Cerebral Cortex Communications ◽

10.1093/texcom/tgab006 ◽

2021 ◽

Author(s):

Mariko Nakata ◽

Masayuki Shimoda ◽

Shinya Yamamoto

Keyword(s):

Uv Irradiation ◽

Neuronal Degeneration ◽

Uv Light ◽

Brain Lesion ◽

Terminal Deoxynucleotidyl Transferase ◽

Heme Oxygenase 1 ◽

Dependent Manner ◽

Focal Brain Injury ◽

The Brain ◽

And Oxidative Stress

Abstract Irradiation with ultraviolet (UV) light on the cortical surface can induce a focal brain lesion (UV lesion) in rodents. In the present study, we investigated the process of establishing a UV lesion. Rats underwent UV irradiation (365 nm wavelength, 2.0 mWh) over the dura, and time-dependent changes in the cortical tissue were analyzed histologically. We found that the majority of neurons in the lesion started to degenerate within 24 hours and the rest disappeared within 5 days after irradiation. UV-induced neuronal degeneration progressed in a layer-dependent manner.
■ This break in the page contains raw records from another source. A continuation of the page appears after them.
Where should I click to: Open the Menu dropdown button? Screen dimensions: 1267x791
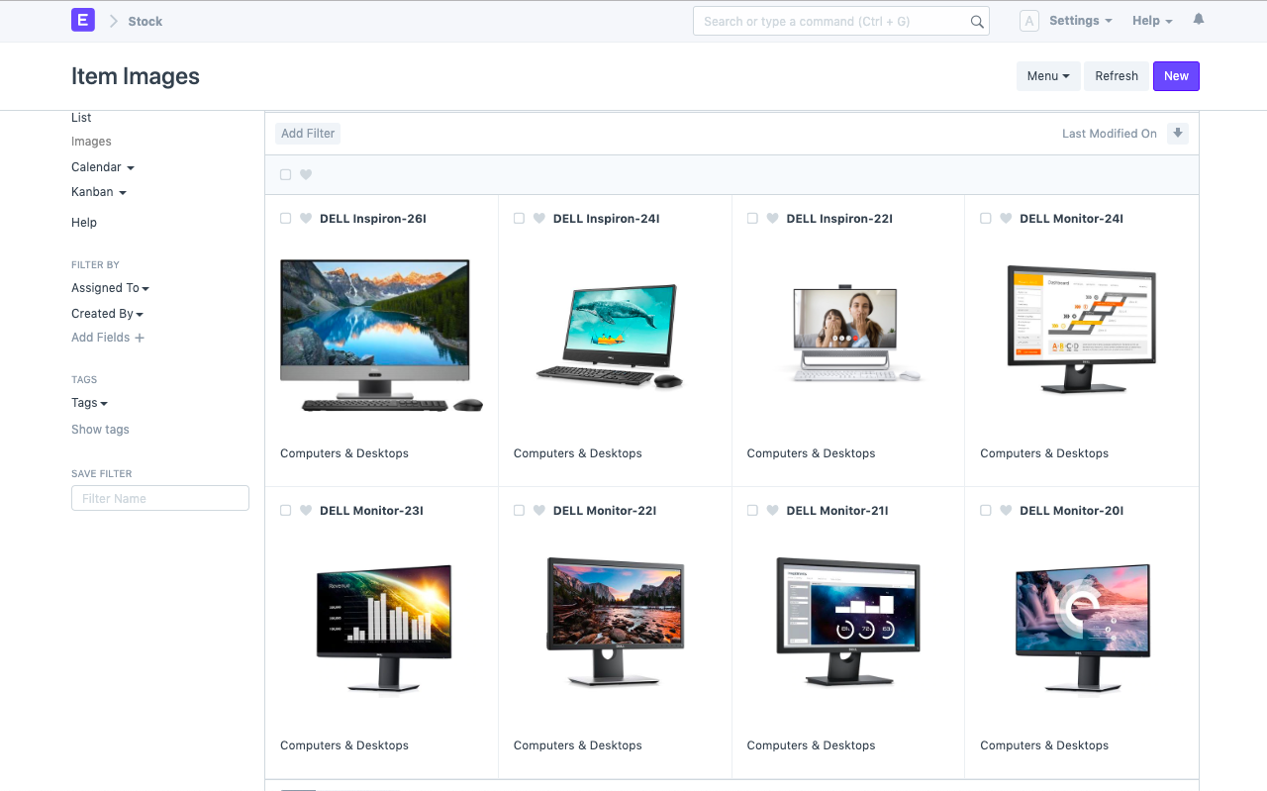(1048, 76)
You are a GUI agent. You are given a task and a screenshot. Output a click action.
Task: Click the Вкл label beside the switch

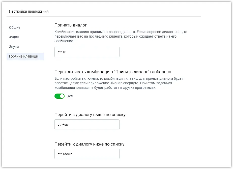click(70, 96)
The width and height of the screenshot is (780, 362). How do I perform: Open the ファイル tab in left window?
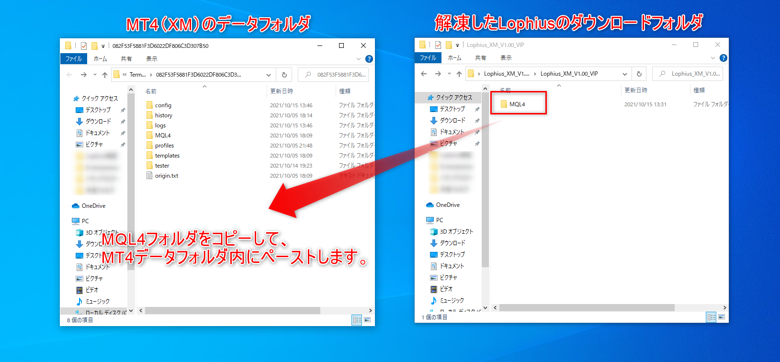(73, 59)
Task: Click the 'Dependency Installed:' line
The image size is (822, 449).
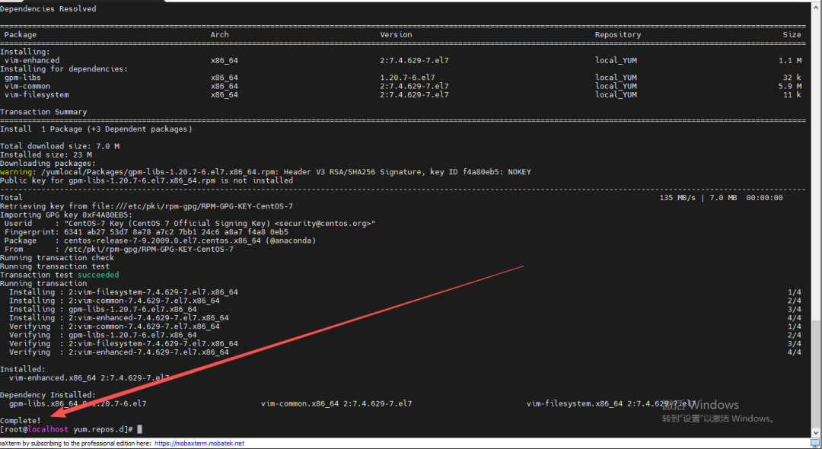Action: point(48,395)
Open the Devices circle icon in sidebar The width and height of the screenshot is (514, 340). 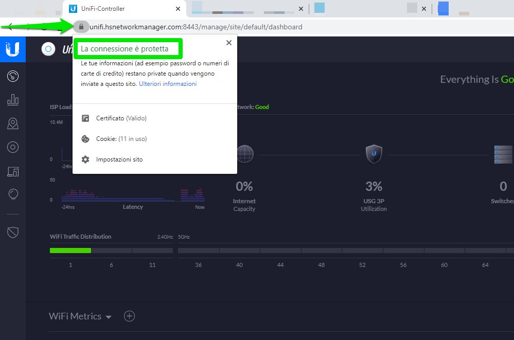coord(13,148)
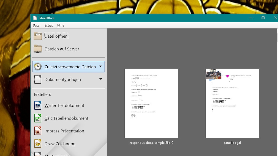Click the Math Formel entry
The image size is (278, 156).
point(56,154)
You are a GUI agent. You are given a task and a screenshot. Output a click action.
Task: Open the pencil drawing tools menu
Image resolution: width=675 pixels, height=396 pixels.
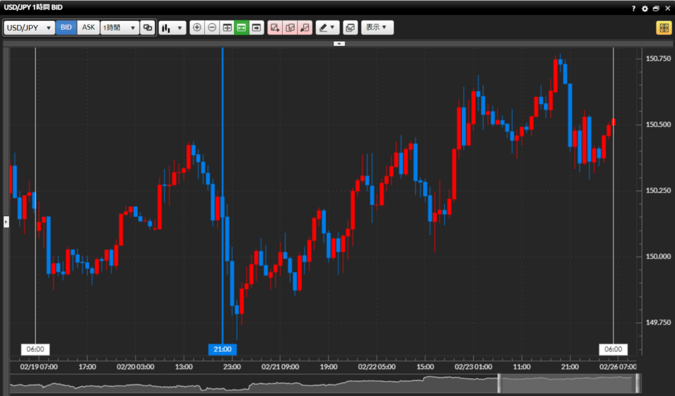(326, 28)
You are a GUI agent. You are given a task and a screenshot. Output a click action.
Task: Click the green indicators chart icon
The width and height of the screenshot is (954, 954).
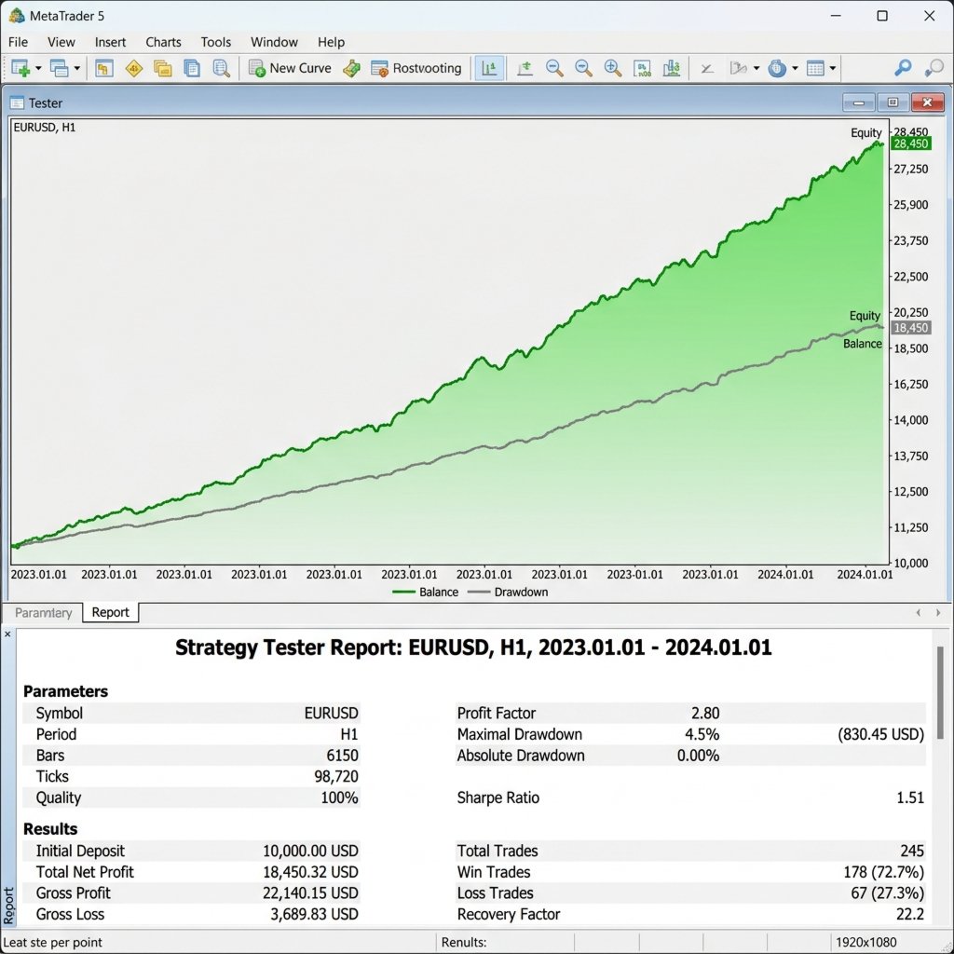click(x=671, y=68)
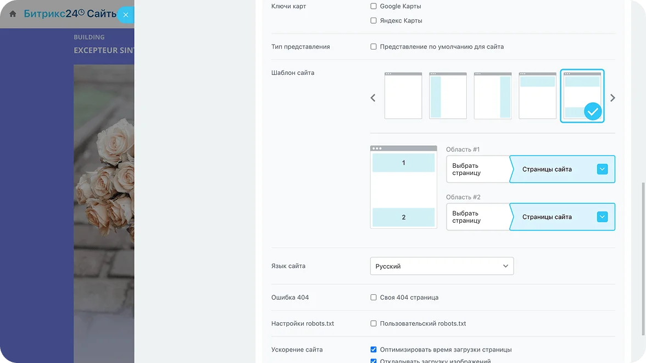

Moreover, UV-induced terminal deoxynucleotidyl transferase dUTP nick end labeling (TUNEL) positivity and heme oxygenase-1 (HO-1) immunoreactivity were also detected. These findings suggest that UV irradiation in the brain can induce gradual neural degeneration and oxidative stress. Importantly, UV vulnerability may vary among cortical layers. UV-induced cell death may be due to apoptosis; however, there remains a possibility that UV-irradiated cells were degenerated via processes other than apoptosis. The UV lesion technique will not only assist in investigating brain function at a targeted site but may also serve as a pathophysiological model of focal brain injury and/or neurodegenerative disorders.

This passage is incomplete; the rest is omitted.